Comme j’avais l’intention d’aller en Russie, en passant par l’Italie du nord, je restai à Locarno encore quelques jours, tandis que R-s retournait à Zurich. Je passais tout mon temps chez Bakounine ; j’arrivais chez lui vers les dix ou onze heures du matin et j’y restais jusqu’à minuit et même plus tard, car il veillait longtemps. Je n’ai souvenir que de fragments de nos interminables conversations. Ainsi s’est conservé vivement dans ma mémoire comment il persistait à me persuader que la participation des brigands aux choses révolutionnaires, est un sûr indice de ce que la révolution donnera, car, avant tout, ils savent apprécier exactement la véritable situation et porter un jugement net sur les événements.
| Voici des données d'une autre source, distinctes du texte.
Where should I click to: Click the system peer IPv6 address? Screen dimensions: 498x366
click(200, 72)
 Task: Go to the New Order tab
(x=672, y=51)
Ils ont le flair de ce qui leur profitera et de ce qui leur sera préjudiciable, et si on les voit se lancer dans la révolution, c’est que celle-ci aura assez de succès pour devenir un objet d’exploitation. Seulement, ajouta-t-il, les brigands compromettraient la révolution aux yeux de l’opinion publique et cela vaut qu’on y prenne garde.
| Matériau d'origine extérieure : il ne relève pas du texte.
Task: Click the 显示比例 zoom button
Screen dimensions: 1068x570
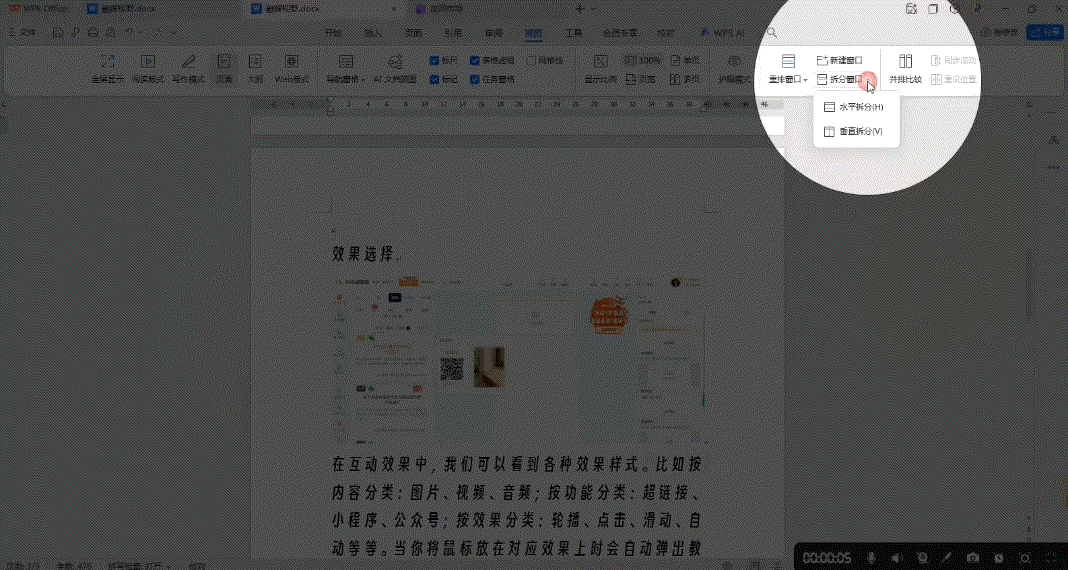Action: [x=600, y=67]
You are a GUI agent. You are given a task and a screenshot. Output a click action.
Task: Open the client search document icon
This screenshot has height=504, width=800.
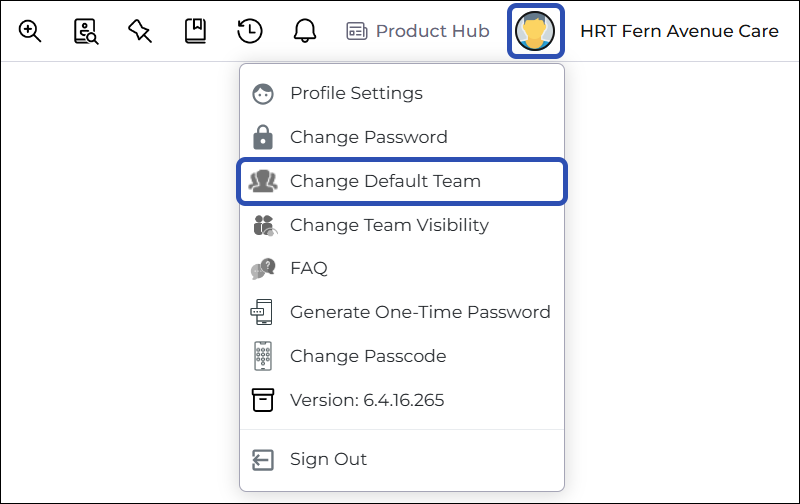[x=86, y=31]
Enfin je commençai à faire les préparatifs de mon voyage. La veille de mon départ, Bakounine, qui avait calculé, d’après l’indicateur, la somme nécessaire à mon retour, me demanda de lui montrer le contenu de ma bourse. Je cherchai, vainement, à le persuader que j’étais suffisamment muni d’argent ; il insista quand même. Je fus contraint d’ouvrir mon porte-monnaie, il y manquait à peu près trente francs.
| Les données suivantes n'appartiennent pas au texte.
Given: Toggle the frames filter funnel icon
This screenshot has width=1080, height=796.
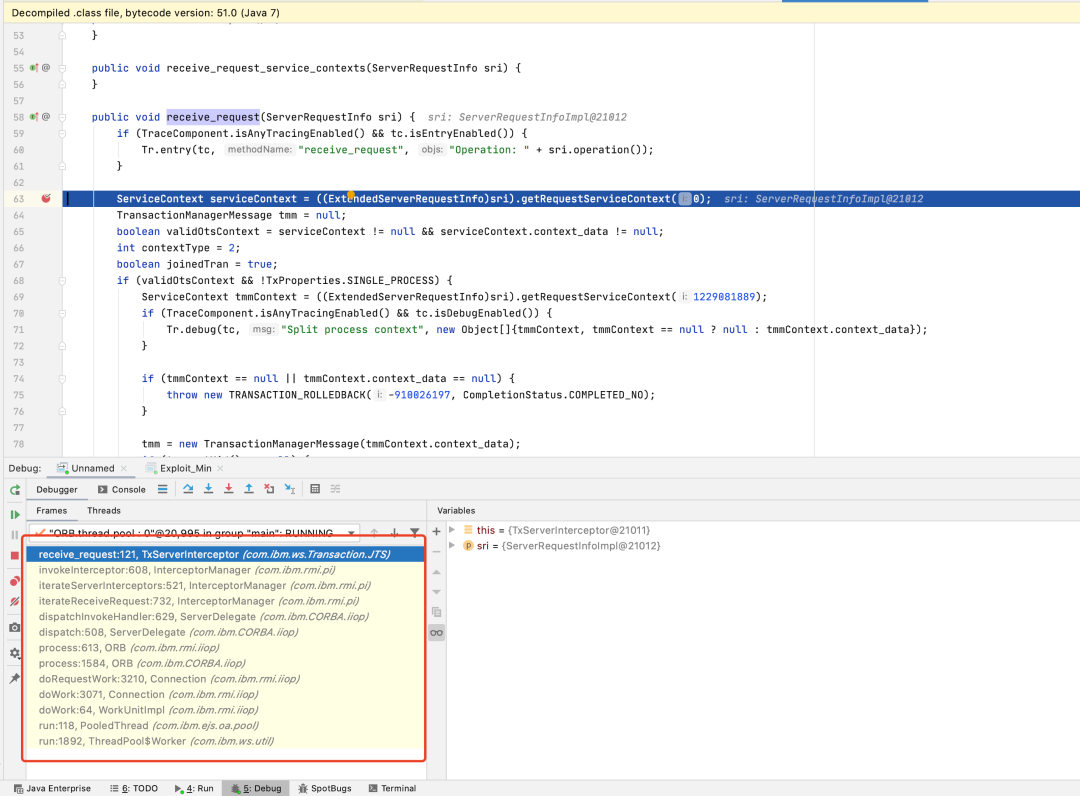Looking at the screenshot, I should [x=414, y=533].
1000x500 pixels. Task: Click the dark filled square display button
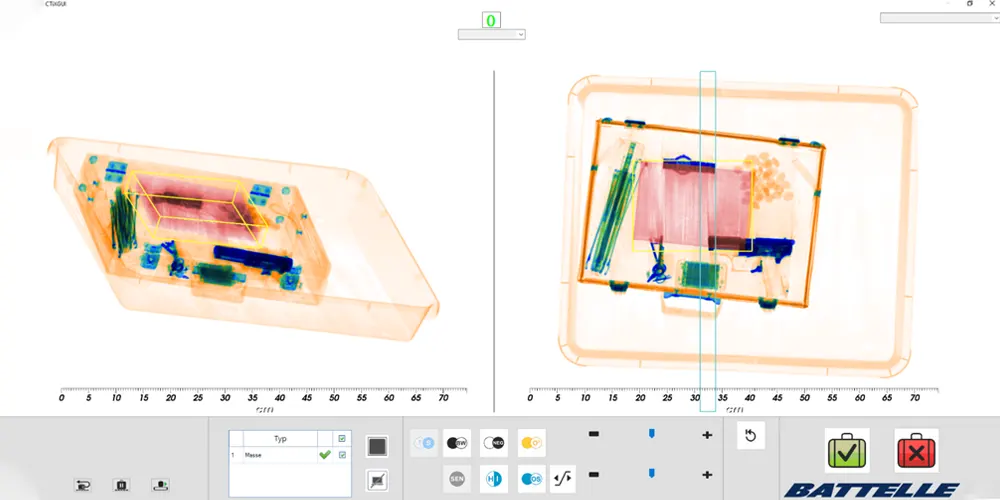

— Je vais m arrêter en Bohême, où j’ai des amis. Je pourrai leur emprunter autant d’argent que j’en aurai besoin, lui dis-je.

— Bon, bon, va me conter de ces fables ! dit Bakounine. Et il prit dans le tiroir de sa table une petite boîte en bois, l’ouvrit, et, toujours en suffoquant, il compta trente francs qu’il me remit.

— Très bien. Je restituerai cet argent dès que je serai arrivé en Russie, lui dis-je.

— À qui veux-tu donc le restituer ? N’est-ce pas à moi ?

Et il ajouta.

— Mais c’est de l’argent qui ne m’appartient pas.

— À qui devrai-je donc l’envoyer.

— Hein ! Voyez-vous ce défendeur de la propriété privée !… Enfin, si tu tiens absolument à restituer cet argent, tu le donneras pour la cause russe.

Je pris alors congé de lui et quittai Locarno.